Galerie Meyer-Oceanic Art

Provenance: Provenance:
“Huize Loreto”, the monastery of the Marist Fathers, Lievelde, the Netherlands, N° 412 (old N° 204), the inventory cards describe the object as “Tiga, pour jeu figie” and “Een pijl of enn kinderspel of voor een vogel misschien voor de Tiga Fidji (an arrow from a children's game (sic))”.

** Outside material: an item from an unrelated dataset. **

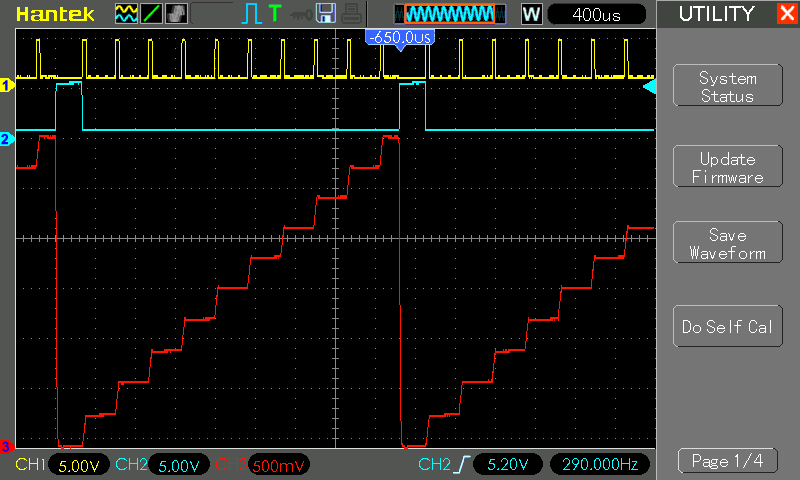
Task: Open System Status
Action: click(x=727, y=87)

Literature: The game of veitiqa - exclusively male, and played during the yam flowering, consists of throwing the darts with force and skill, as far as possible, on a field specially prepared in the form of a competition in order to earn points. The launch is done with a so-called "under hand" throw (unlike a classic javelin throw) or with a coconut fiber throwing rope (sennit). This game, with its sexual overtones and often violent clashes between teams, was quickly banned by the first missionaries. The game of tiqa existed in most of the islands of Western Polynesia, Tonga, Fiji, Wallis, Niue, etc., probably as a Fijian export.

See here the drawing by Arthur John Lewis Gordon, cousin to Fiji's governor, Sir Arthur Gordon showing a game of Tiqa, the reed-throwing competition which often led to fighting and conflict bewteen villages.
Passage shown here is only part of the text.